On Sunday's when we'd go visit
he was almost always in the barn.
Sometimes he'd let me go in circles
with the horse walker inside the big
white barn round and round with his
Tennessee Walkers to cool them down
after riding or to exercise winter muscles.
Uncle Leon would come into the house
bringing the aroma of hay and mud and
grass and horse and he'd have to duck
his head through the short little kitchen
door into a room warm with Aunt Mary's
banana nut date bread and the sweet of ripening
peaches from the orchard just down hwy 21.

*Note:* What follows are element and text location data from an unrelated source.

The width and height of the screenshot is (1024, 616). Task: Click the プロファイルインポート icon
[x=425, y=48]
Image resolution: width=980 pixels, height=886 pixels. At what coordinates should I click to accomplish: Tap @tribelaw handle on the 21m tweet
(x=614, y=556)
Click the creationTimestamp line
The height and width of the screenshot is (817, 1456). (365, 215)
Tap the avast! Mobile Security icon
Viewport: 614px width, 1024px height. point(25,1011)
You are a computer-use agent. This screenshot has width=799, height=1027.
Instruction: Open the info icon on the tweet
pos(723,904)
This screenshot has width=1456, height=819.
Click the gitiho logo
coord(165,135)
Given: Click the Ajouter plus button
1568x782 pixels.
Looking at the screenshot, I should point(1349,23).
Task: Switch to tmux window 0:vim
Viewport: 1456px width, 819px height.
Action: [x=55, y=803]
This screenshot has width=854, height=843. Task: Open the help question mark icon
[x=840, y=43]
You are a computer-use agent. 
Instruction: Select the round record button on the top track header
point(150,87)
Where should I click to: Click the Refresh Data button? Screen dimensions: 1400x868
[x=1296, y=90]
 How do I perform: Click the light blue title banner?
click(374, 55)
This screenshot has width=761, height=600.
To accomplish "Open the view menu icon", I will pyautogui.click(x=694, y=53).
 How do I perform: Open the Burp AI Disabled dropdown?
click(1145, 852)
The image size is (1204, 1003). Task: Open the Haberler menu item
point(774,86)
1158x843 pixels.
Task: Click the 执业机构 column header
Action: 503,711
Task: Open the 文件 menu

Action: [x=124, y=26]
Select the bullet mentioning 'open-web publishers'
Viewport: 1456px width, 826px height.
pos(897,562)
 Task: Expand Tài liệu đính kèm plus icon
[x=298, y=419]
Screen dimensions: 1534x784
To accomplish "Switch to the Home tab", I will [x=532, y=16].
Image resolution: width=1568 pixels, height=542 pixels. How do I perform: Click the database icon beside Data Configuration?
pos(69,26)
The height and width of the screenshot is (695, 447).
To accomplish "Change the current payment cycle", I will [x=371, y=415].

Breathing him in was like a field of wildflowers
and wind. He was a gracious man.
Leon Hall had a big heart and a bigger laugh
that came from way deep down. He loved his horses.
his family, and the big openness of the grassy fields
and trees of Bridle Ridge Acres.
When a man like Leon Hall would sweep you into a hug
and carry you piggyback around the twelve foot long
dining room table it felt like Christmas morning,
like a star had fallen from the sky,
lighting everything.
I think he made a lot of people feel that way.
You knew you were in the presence of someone Great
someone respected, a man who loved big,
a man who had the gift of vision
and a knack for making other people's dreams
come true. Leon Hall had charisma, an energy,
a rare kind of beauty--
And everyone who holds a memory of Leon Hall
they know how precious each reminisce is.
He was a true Southern Gentleman,
so few like him left
on this Earth and in this world.
There will never be another Leon Hall.
Do you sometimes when you dream of heaven
hear his big laugh and see his smile and
those twinkling eyes and hear the clickety clack
of an old Tennessee Walker gaiting across the clouds?